Please rewrite the records as a two-column CSV with the header "item","location", covering only the lines from the one holding "believe (552, 1048)" through the end of the records, inclusive. Give one row per record, each column value in its own quoted field, with any line breaks replaced by spaces.
___ Data shown ___
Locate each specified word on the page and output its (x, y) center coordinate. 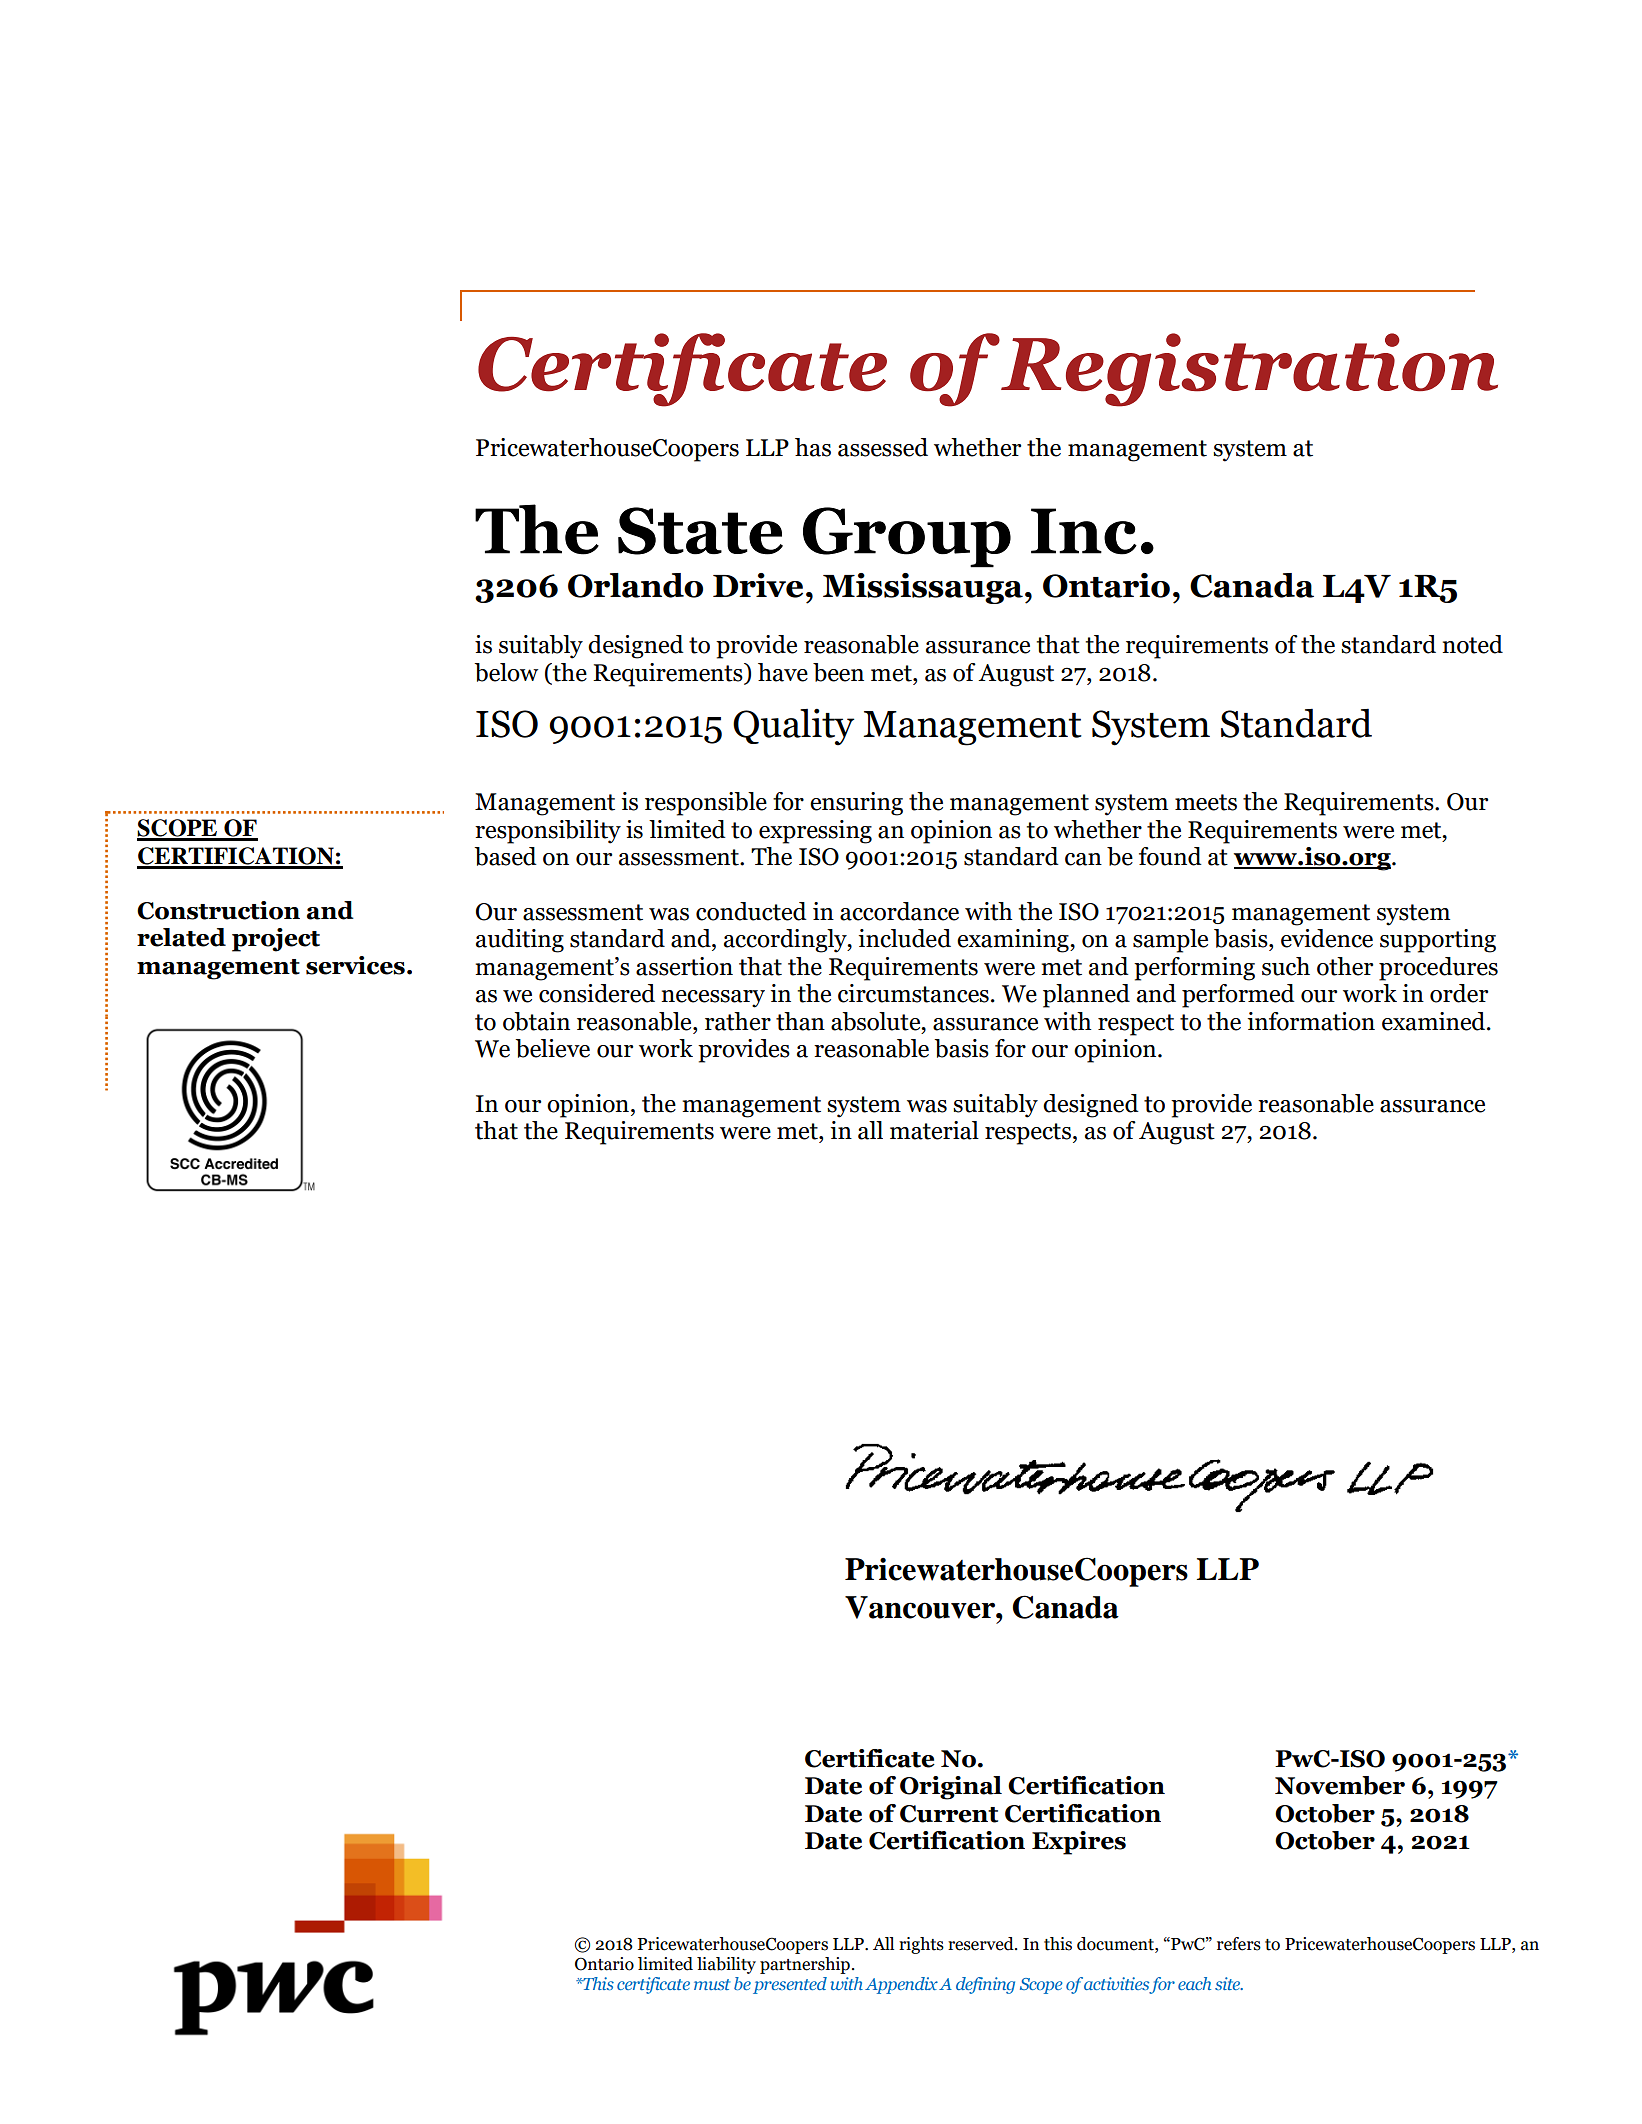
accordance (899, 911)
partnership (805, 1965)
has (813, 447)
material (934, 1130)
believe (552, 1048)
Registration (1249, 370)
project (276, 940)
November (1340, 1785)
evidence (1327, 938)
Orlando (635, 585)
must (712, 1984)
___
▶ _Written answer_:
item,location
"believe","(552, 1048)"
"Registration","(1249, 370)"
"project","(276, 940)"
"November","(1340, 1785)"
"evidence","(1327, 938)"
"Orlando","(635, 585)"
"must","(712, 1984)"